Can you retype the items word for word, from the line containing "Image resolution: width=331" through the end of the items, both ends included, leaving the pictures out of your answer?

------------------------------------

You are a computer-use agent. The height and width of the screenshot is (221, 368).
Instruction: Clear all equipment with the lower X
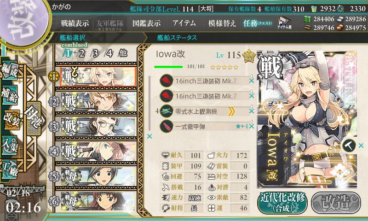click(x=149, y=136)
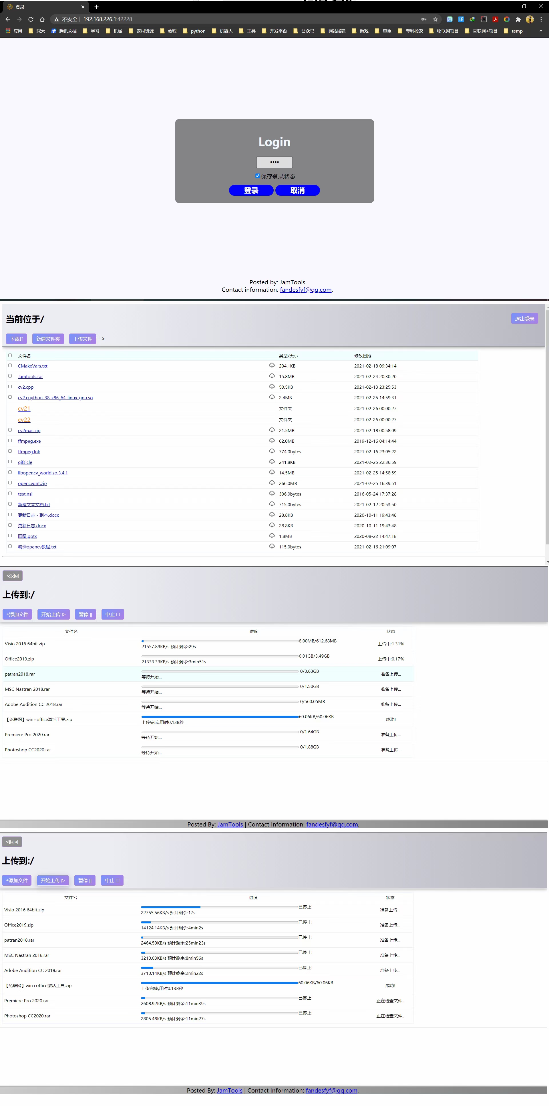Viewport: 549px width, 1106px height.
Task: Click the download cloud icon for opencvunt.zip
Action: [x=271, y=483]
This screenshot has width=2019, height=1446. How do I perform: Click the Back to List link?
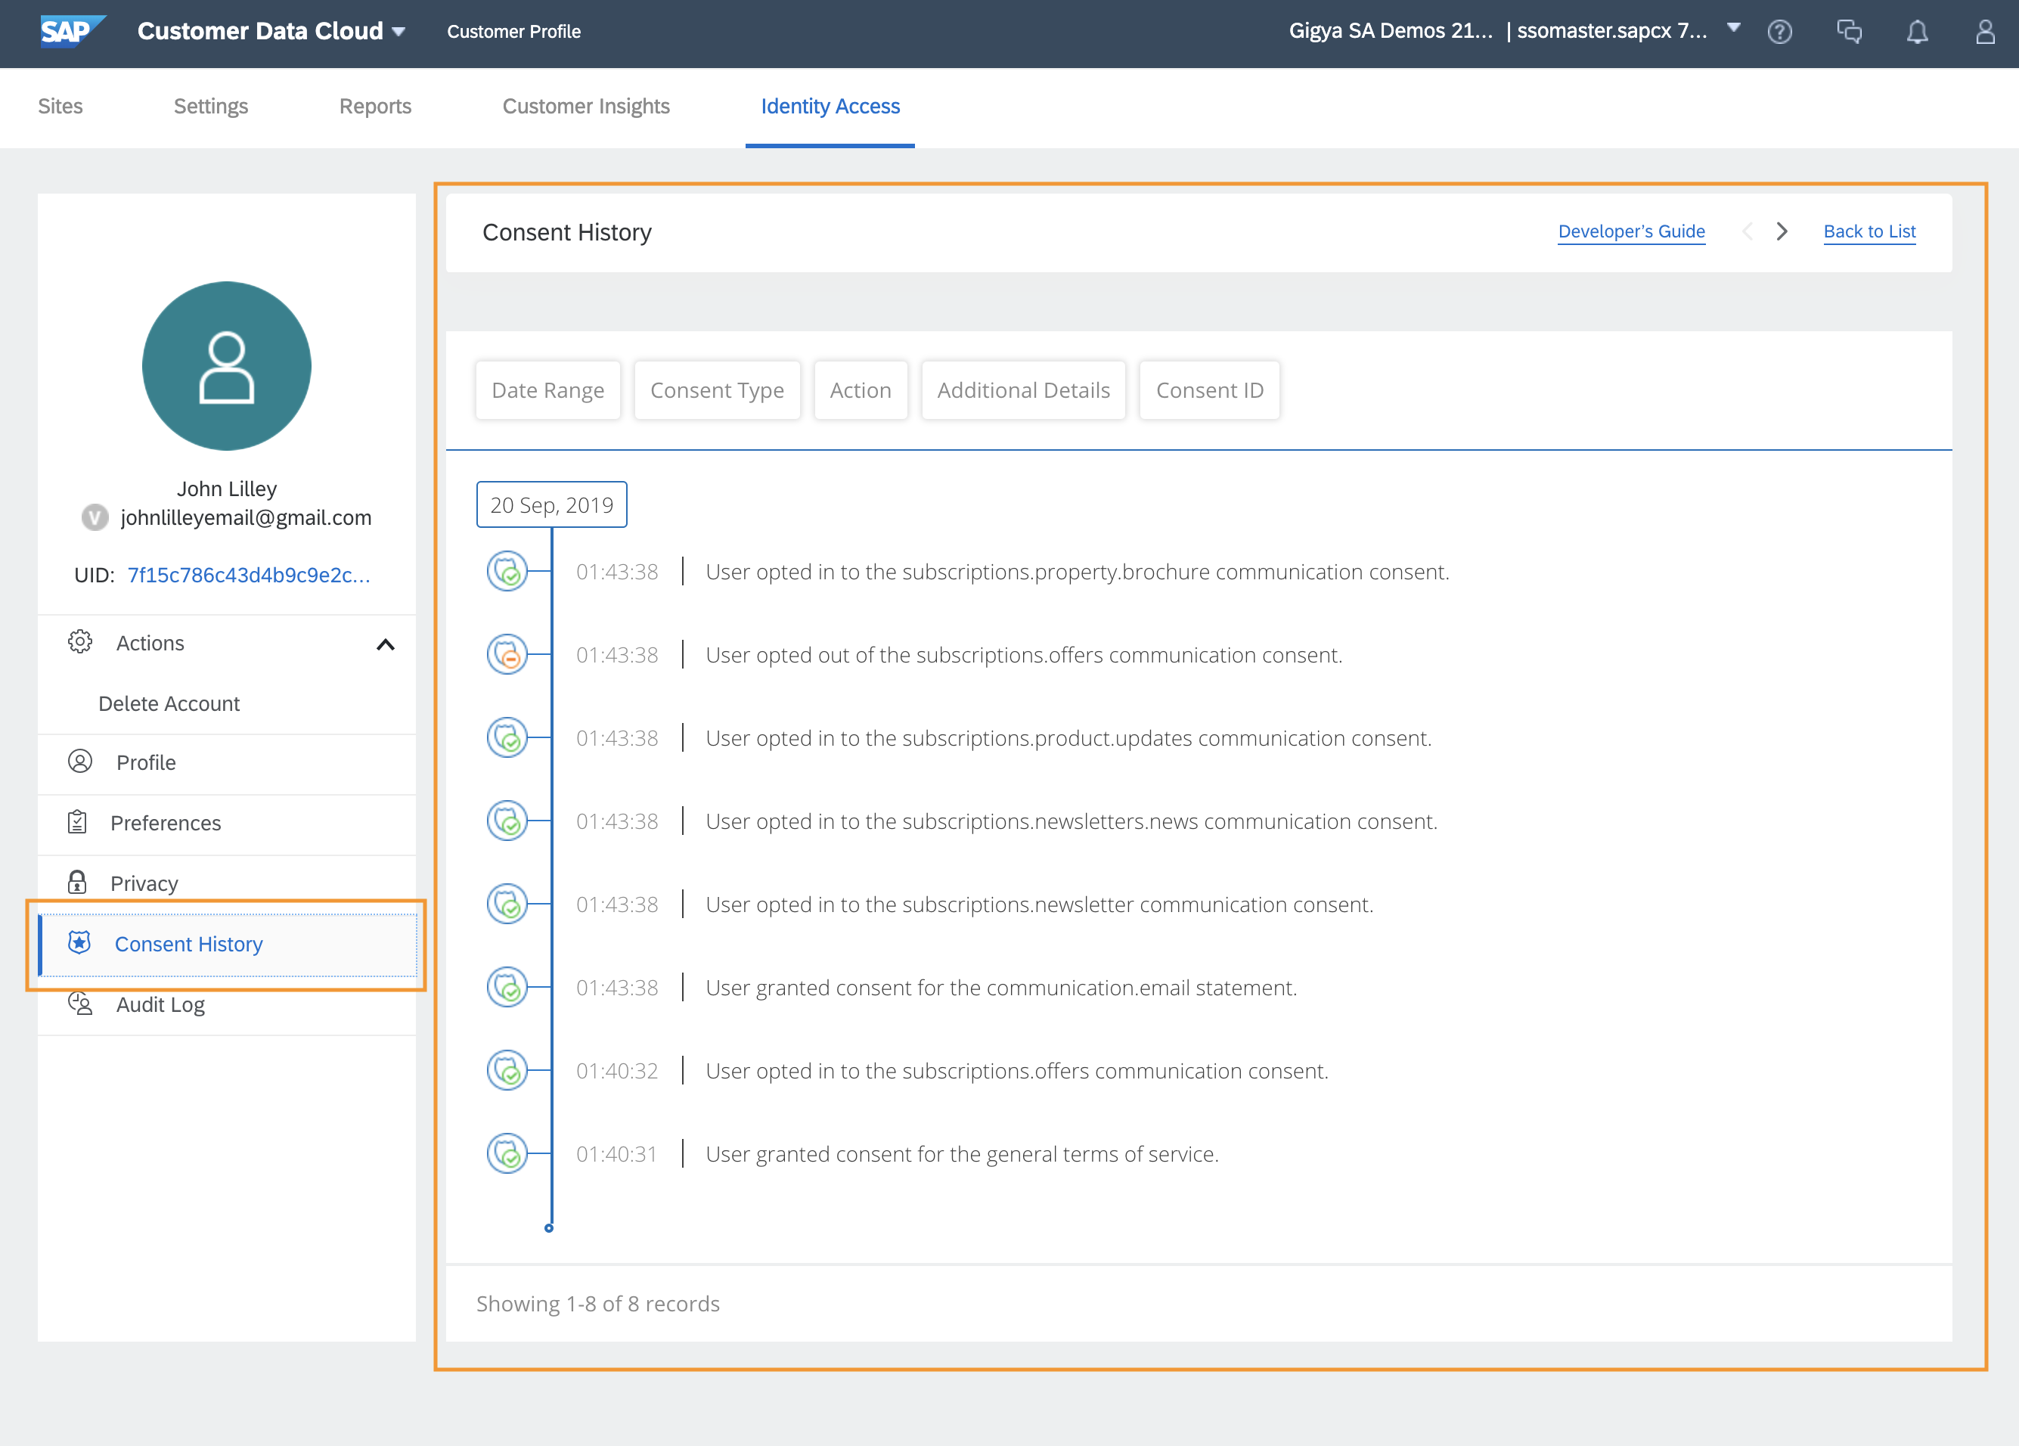(x=1869, y=232)
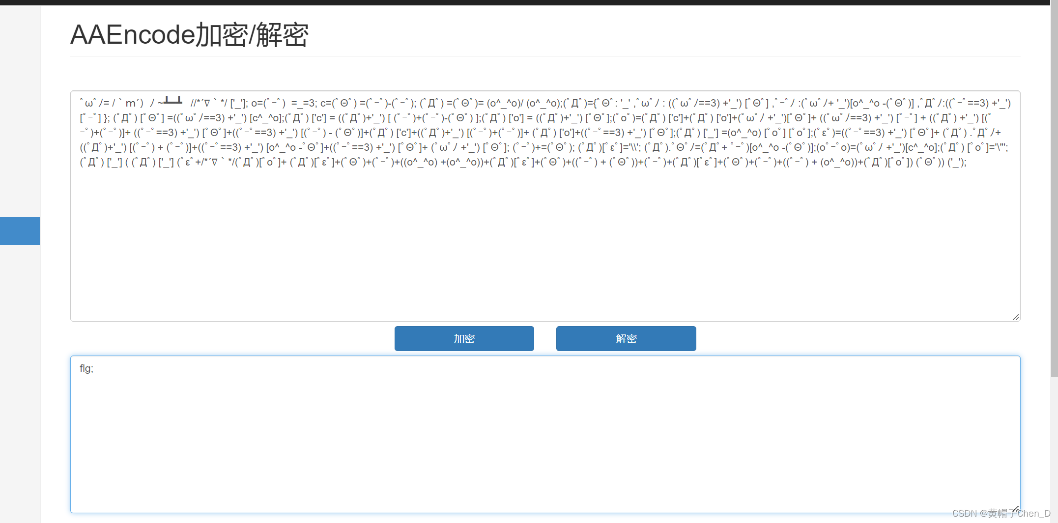Viewport: 1058px width, 523px height.
Task: Click the blue tab on the left screen edge
Action: click(20, 231)
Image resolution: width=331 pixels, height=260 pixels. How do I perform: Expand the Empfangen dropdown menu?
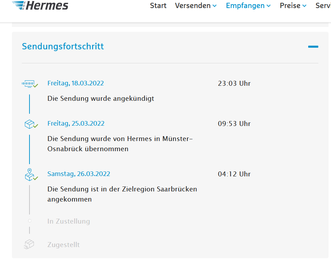(248, 6)
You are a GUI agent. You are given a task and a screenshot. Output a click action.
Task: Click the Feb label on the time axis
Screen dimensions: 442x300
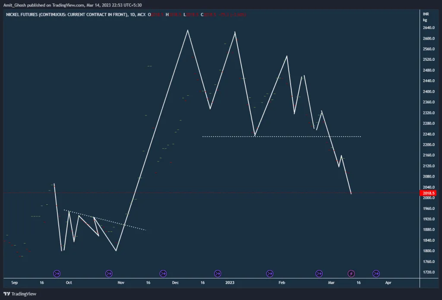[x=282, y=283]
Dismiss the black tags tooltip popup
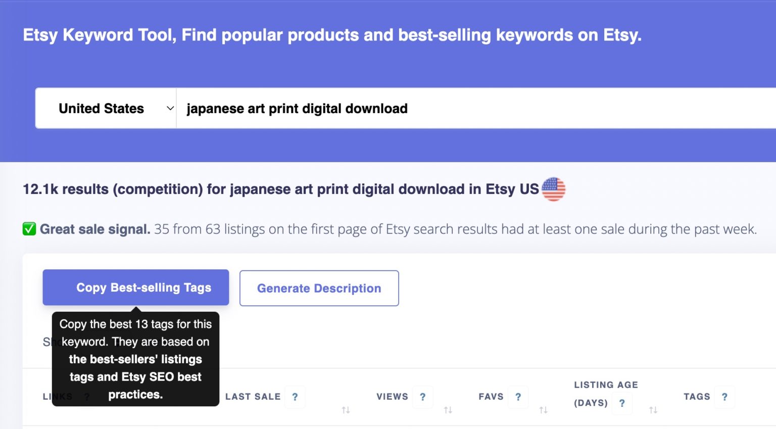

------------------------------------

:: TASK ANSWER ::
Image resolution: width=331 pixels, height=260 pixels. How do I perform: Expand the Empfangen dropdown menu?
(248, 6)
You are a GUI agent. You are given a task and a screenshot. Output a click action.
Task: Click the Feb label on the time axis
Screen dimensions: 442x300
[x=282, y=283]
Dismiss the black tags tooltip popup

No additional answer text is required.